Linda meets you at the bus station. You stuff your duffle bag into the front cargo compartment of her little old rear-engine VW Beetle. You fold yourself into the front passenger seat.

As Linda drives you for a little spin around the city, showing you a few sights and pointing out the bus and transit stops, she quizzes you a bit more about what you've been up to, and what your hopes and interests are. As she talks, one of her hands waves in the air in time with her speech. The nails are a glowing coral red, and not long, but gently pointed. The same coral red highlights her lips. Her straight black hair hangs down to her shoulders, and her smooth golden skin looks like it's never seen a bad day.

You ask her what's been going on in her life lately.

"The same, you know, I'm still managing the apartments," she says. "I've got a new roommate, things look good there. I might be looking for some new maintenance help. Louie, the man who's been doing it for forty years, he wants to cut back to half time, and start taking some vacation trips. The owners want to hold on to him -- I mean, he knows all sorts of things nobody else does about fixing things, and how things go wrong and all -- but there's more routine fix-it jobs than he can handle at half-time, and it's such a pain getting help from a service, half the time they don't know what they're doing and Louie needs to fix it again."

Aunt Linda's sharp, dark eyes spy out a parking place, and she expertly works clutch, brake, and steering wheel to wedge herself into a parking space you wouldn't have considered. "All right, dinner now, you're still a growing boy." She looks up as you unfold yourself onto the sidewalk. "Better not grow any more, or you won't fit in my car!"

Linda herself is petite, with an almost boyish figure, and at 5' 4", a little smaller than your mom. With you, it seems like your dad's build and stature are showing true, and you remember grinning at yourself in the mirror a couple of months ago when it was clear you'd finally hit six feet.

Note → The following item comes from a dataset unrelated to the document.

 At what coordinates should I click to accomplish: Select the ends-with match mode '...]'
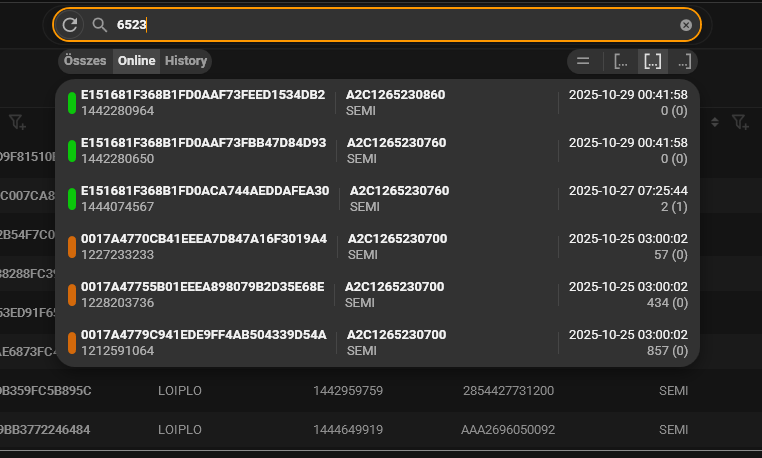(684, 61)
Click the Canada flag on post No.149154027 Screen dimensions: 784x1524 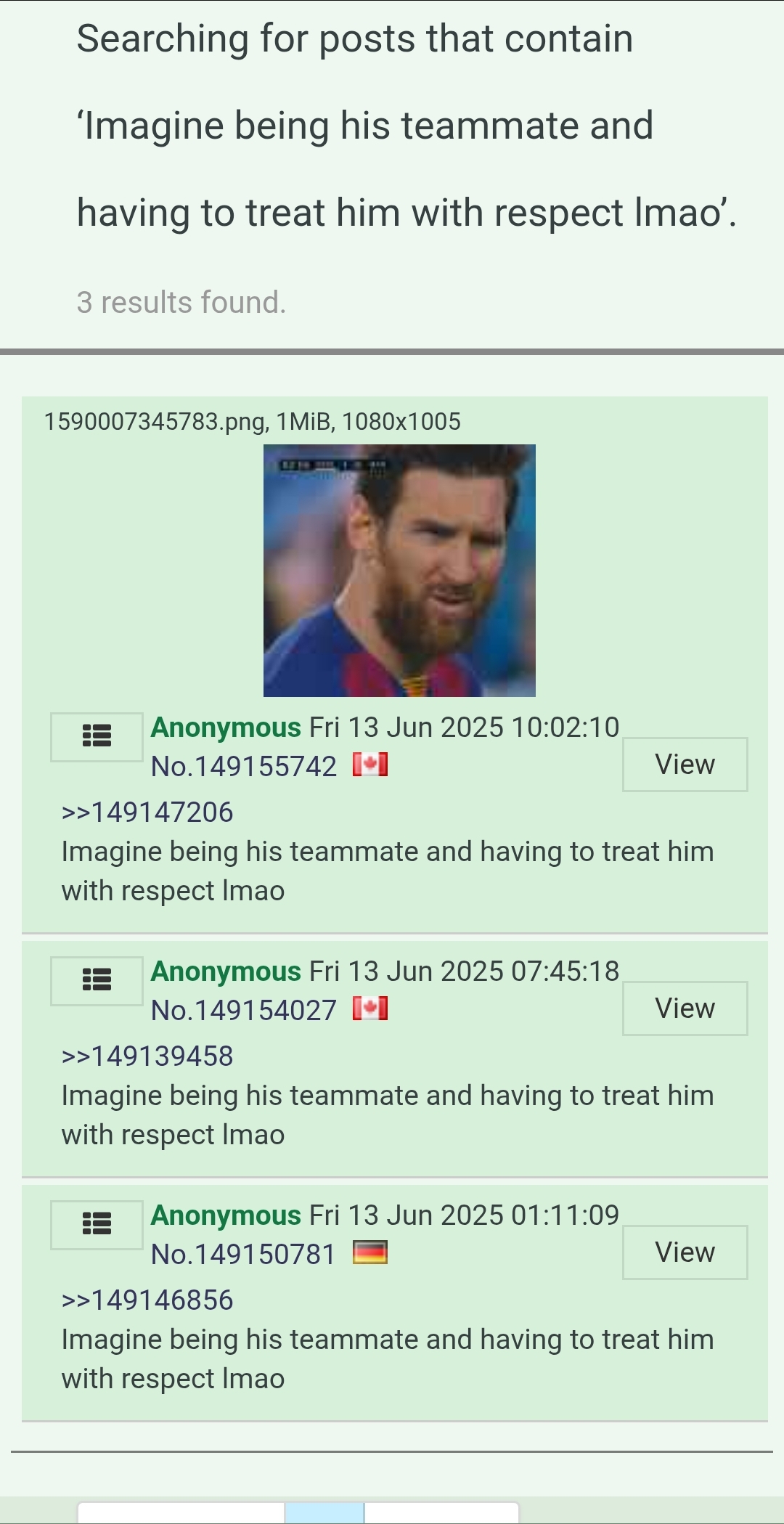(x=370, y=1008)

As you approach the restaurant, you raise an eyebrow and ask Linda something that's been puzzling you.

"Aunt Linda, if you're the resident manager, why do you have to have a roommate?"

There's a Black woman of dark bronze skin tone standing in front of the restaurant. Her short, curly hair is frosted with gold highlights, and she wears gold hoop earrings. She looks up and smiles as you approach.

"Linda! Mi cariƱa!" she calls out. She throws her arms around your aunt and kisses her on the mouth. One hand goes down to give your aunt a pinch on the bottom. "And this must be your dear nephew!"

Your eyes widen and you feel the tips of your ears getting warm.

Linda looks at you. "I have a roommate because I like having someone to come home to at night," she says.

You swallow. Now some of your mother's remarks about Linda's unfeminine habits make more sense.

"Doug, meet my roommate Aurelia Reyes. She is also my girlfriend. My lover," Aunt Linda says.

"Linda has told me so much about you," Aurelia says. Her voice has some sort of Spanish accent. "I am pleased to meet you." She reaches out her arms toward you, offering a hug.

How do you greet her? Shyly or warmly?